The truth is that when ideological purity faces up against reality, uncomfortable compromises must sometimes be made. For cycling, pursuing a policy of active avoidance presents a problem. In many developing countries, the only operator that has enough capability and capital to launch a pro-sport campaign is the government. This is especially a problem for a cost-heavy sport like cycling that requires investment. Suddenly, that policy of active avoidance becomes a major restriction on the growth of the sport. Look at the cancelled UCI track events. Would the events in Turkmenistan and Belarus have exposed more potential fans to the sport than two more in Belgium and Switzerland? The actions of their governments are not the fault of everyday Rwandans, Emiratis or, indeed, Israelis. New fans, teams, participants and pros should be welcomed, wherever they are found.
But that does not change the fact that these governments are using cycling, and that should make us feel uncomfortable. It certainly does me. But is it entirely inconceivable that cycling could use them as much as they are being used? Yes, there are benefits to Israel in having the bold, blue ‘ISRAEL’ emblazoned on the IPT kit prominent in the day’s break. That is, in fact, the whole point of sponsorship. We are not about to ban Quick Step on the grounds that they are only there to sell more flooring rather really believing in Patrick Lefevere’s mission to deliver a winner at Kuurne–Brussels–Kuurne. But state sponsorship is different to commercial sponsorship, and is not necessarily a zero-sum game; with enough impact, state participation could promote a good cycling culture that may outlast the government that pursued it. That would certainly alter the balance of payments when we make the cost-benefit analysis of allowing states to become involved in cycling.

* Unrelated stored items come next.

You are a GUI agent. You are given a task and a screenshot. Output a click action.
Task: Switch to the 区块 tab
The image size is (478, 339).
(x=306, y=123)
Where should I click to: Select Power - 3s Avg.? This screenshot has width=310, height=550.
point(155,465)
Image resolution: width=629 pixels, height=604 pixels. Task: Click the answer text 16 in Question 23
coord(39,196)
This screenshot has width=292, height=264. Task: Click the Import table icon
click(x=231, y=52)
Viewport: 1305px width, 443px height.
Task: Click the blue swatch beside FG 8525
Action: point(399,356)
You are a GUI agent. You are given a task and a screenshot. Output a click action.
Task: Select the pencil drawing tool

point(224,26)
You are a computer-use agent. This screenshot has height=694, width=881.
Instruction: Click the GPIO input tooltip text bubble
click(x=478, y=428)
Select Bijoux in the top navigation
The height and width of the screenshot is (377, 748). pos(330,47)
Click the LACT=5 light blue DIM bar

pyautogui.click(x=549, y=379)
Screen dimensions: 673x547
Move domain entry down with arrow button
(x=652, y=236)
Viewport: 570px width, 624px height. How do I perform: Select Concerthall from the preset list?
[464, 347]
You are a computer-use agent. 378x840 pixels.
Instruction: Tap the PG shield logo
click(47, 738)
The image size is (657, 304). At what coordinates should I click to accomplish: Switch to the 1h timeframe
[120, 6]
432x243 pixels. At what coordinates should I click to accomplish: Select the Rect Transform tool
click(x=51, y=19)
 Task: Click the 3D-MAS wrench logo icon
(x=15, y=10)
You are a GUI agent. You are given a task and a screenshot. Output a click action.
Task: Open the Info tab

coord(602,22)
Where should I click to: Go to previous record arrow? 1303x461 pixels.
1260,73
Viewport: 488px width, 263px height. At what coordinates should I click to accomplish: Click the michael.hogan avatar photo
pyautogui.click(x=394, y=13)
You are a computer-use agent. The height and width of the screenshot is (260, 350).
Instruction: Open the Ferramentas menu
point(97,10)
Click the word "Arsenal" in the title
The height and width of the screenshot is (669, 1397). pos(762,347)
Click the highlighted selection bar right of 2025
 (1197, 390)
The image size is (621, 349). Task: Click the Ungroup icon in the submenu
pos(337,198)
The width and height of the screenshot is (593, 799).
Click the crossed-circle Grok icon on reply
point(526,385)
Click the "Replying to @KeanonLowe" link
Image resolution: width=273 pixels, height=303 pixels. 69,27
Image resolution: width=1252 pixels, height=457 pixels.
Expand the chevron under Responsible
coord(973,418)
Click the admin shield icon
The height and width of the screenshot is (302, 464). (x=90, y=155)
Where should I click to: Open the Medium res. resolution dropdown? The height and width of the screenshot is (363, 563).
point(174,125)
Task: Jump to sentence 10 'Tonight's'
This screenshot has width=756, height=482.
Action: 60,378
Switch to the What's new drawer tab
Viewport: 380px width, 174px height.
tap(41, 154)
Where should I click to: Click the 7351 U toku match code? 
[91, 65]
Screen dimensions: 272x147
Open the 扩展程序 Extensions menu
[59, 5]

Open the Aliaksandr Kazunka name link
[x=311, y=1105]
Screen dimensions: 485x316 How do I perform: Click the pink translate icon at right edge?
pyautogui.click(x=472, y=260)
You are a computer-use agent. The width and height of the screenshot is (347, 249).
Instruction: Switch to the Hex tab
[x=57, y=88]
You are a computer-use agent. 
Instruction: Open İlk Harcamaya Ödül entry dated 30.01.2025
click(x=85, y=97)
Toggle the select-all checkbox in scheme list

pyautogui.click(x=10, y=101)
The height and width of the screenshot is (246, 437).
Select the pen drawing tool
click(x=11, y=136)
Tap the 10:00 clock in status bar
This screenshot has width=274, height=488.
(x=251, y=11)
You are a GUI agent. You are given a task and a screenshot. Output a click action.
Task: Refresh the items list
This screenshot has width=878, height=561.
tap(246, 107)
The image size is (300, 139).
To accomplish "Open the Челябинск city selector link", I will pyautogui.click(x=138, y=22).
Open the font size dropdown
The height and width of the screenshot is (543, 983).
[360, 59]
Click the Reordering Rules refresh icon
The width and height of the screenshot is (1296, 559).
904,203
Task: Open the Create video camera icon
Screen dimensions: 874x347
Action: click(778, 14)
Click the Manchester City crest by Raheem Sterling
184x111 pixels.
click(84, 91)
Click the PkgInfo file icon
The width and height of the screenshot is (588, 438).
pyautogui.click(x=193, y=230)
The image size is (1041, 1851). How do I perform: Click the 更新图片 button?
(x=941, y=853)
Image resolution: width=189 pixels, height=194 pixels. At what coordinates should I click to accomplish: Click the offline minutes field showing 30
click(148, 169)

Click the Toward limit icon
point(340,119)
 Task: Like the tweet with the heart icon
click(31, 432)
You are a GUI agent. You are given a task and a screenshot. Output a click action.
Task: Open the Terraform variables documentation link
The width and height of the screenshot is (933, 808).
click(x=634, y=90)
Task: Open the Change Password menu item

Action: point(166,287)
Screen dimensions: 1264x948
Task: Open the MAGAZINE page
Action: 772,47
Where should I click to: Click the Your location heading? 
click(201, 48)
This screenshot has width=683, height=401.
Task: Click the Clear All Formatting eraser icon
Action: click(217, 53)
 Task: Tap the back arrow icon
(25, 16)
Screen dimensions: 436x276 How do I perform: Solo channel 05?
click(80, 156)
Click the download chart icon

The uncomfortable truth is that sport washing is not going anywhere, and we have allowed it to happen. The moment you allow one nation to benefit, you lay down both your rights and your means to defend them. Worse, we have been selective about who receives criticism for it and who does not. This doesn’t help protect the sport; it merely amplifies the success of the projects that manage to fly under the radar. As long as there’s a greater ghoul, then it’s a practice that states will continue to find useful. But it is not all bad news. Even if, in a lapse of moral clarity and courage, we continue to allow sport washing to continue, all is far from lost. Sometimes, it can backfire beautifully. Didn’t the triumph of Jesse Owens over Hitler’s myth of Aryan supremacy make hosting the 1936 Olympics Games in Berlin a worthwhile endeavour?